How to identify the trend?
According to Charles Dow, an uptrend is where price rises steadily and makes higher highs (peaks) and higher lows (troughs or dips). Similarly, in a downtrend, price declines steadily and makes lower highs and lower lows.
When price fails to make a new low or a new high and reverses course, and starts to make a new high or new low, it is considered to be a swing failure and indicates a change in trend.
These swing failure methods are usually used in the markets as support/resistance levels. The above chart shows the Dow’s Swing Failure method. As you can see, there is nothing complicated about this.
Now that we have an understanding of the swing failure chart, we can already form an idea on where to go long and where to go short using this rather simple concept of trading.
Trading rules for a simple trading strategy using Swing Failure Method
As the chart above shows, we look for short or long positions at D. Ideally we can expect to see some retracement back to the low or high formed at point B, which is where this strategy takes a little bit of a twist. Once we expect a retracement to D, we then look for the ABC pattern.
Look at the above chart but with some minor modification now, to get an idea. Again, it looks a lot easier and simple visually.
For the stop loss, we look at a local low (and don’t mistake this with placing your stops at ‘C’), within the C leg. For the targets, the first target is of course the point [a] followed by an equal measure or two times from entry to first target.
Simple forex trading strategy – Trade Examples
In the first example below we have a swing failure pattern that was set up with a lower high formed in C. However, we had to wait for a confirmation meaning that price had to break down below B and then retest this level to establish resistance. Once we had a Renko reversal box here, a short position was initiated, with the stops at C (because there was no local high here).

__Saved entries__:
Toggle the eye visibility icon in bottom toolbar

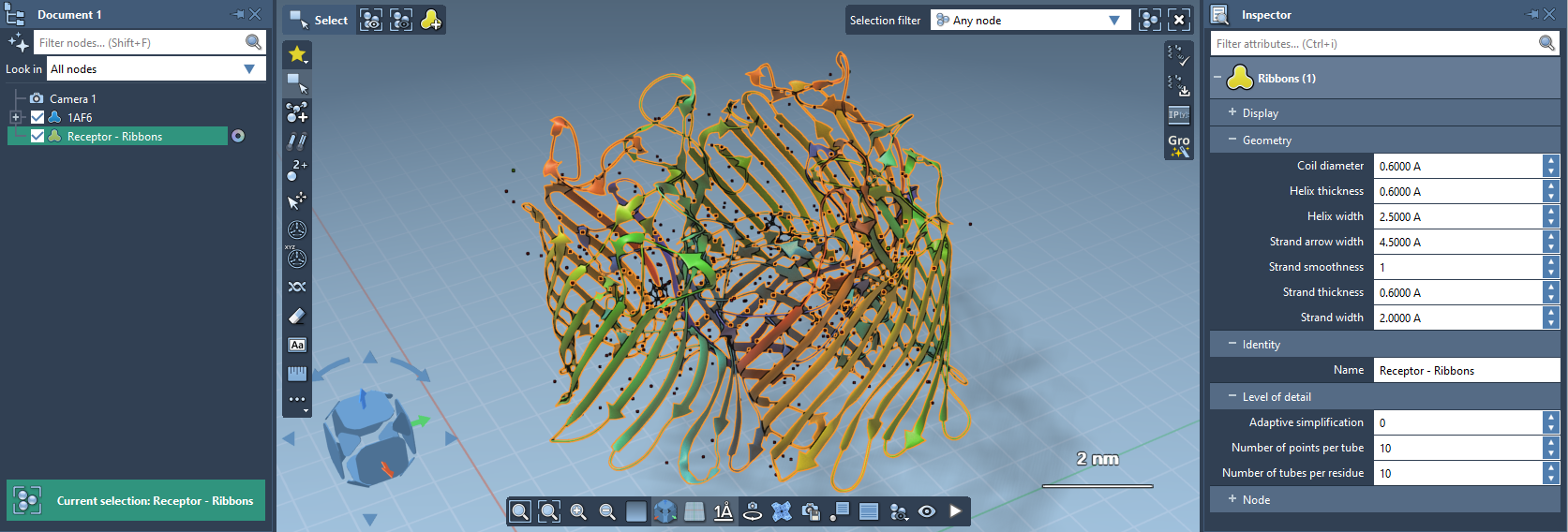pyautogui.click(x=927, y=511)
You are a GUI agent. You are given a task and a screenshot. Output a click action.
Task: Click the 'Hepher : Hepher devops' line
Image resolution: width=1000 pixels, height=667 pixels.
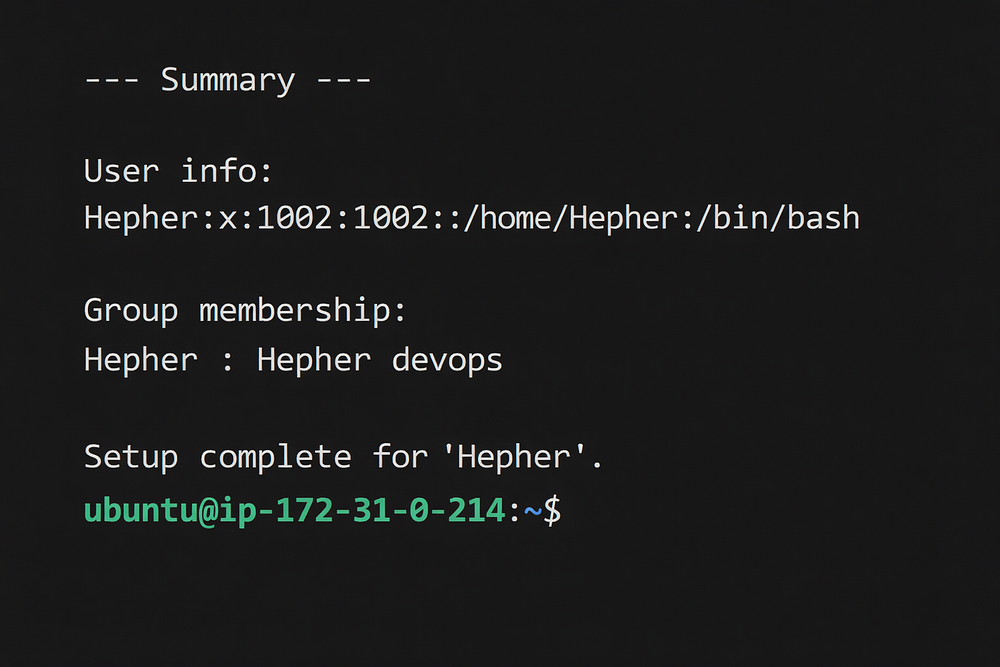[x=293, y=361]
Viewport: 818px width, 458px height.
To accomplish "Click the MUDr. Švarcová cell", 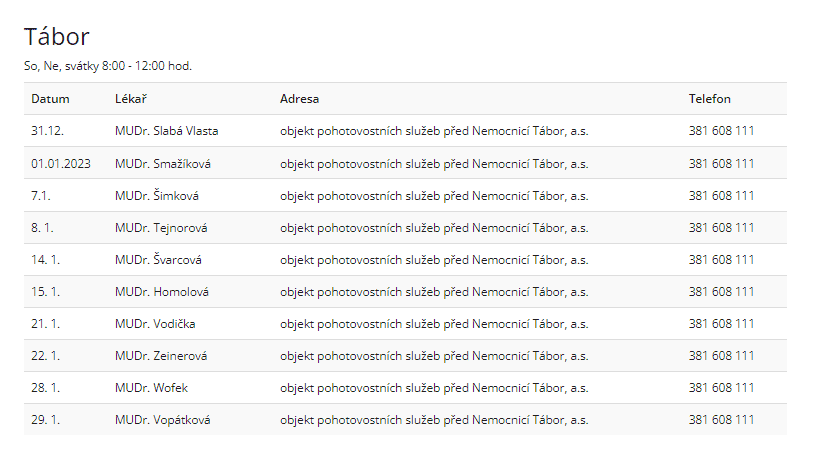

__TASK DIRECTIONS__:
Revise the swing failure text by writing it out again starting at "These swing failure" and ending at "complicated about this.", with "markets" changed to "currency markets". Rely on the text alone.

__FINAL ANSWER__:
These swing failure methods are usually used in the currency markets as support/resistance levels. The above chart shows the Dow’s Swing Failure method. As you can see, there is nothing complicated about this.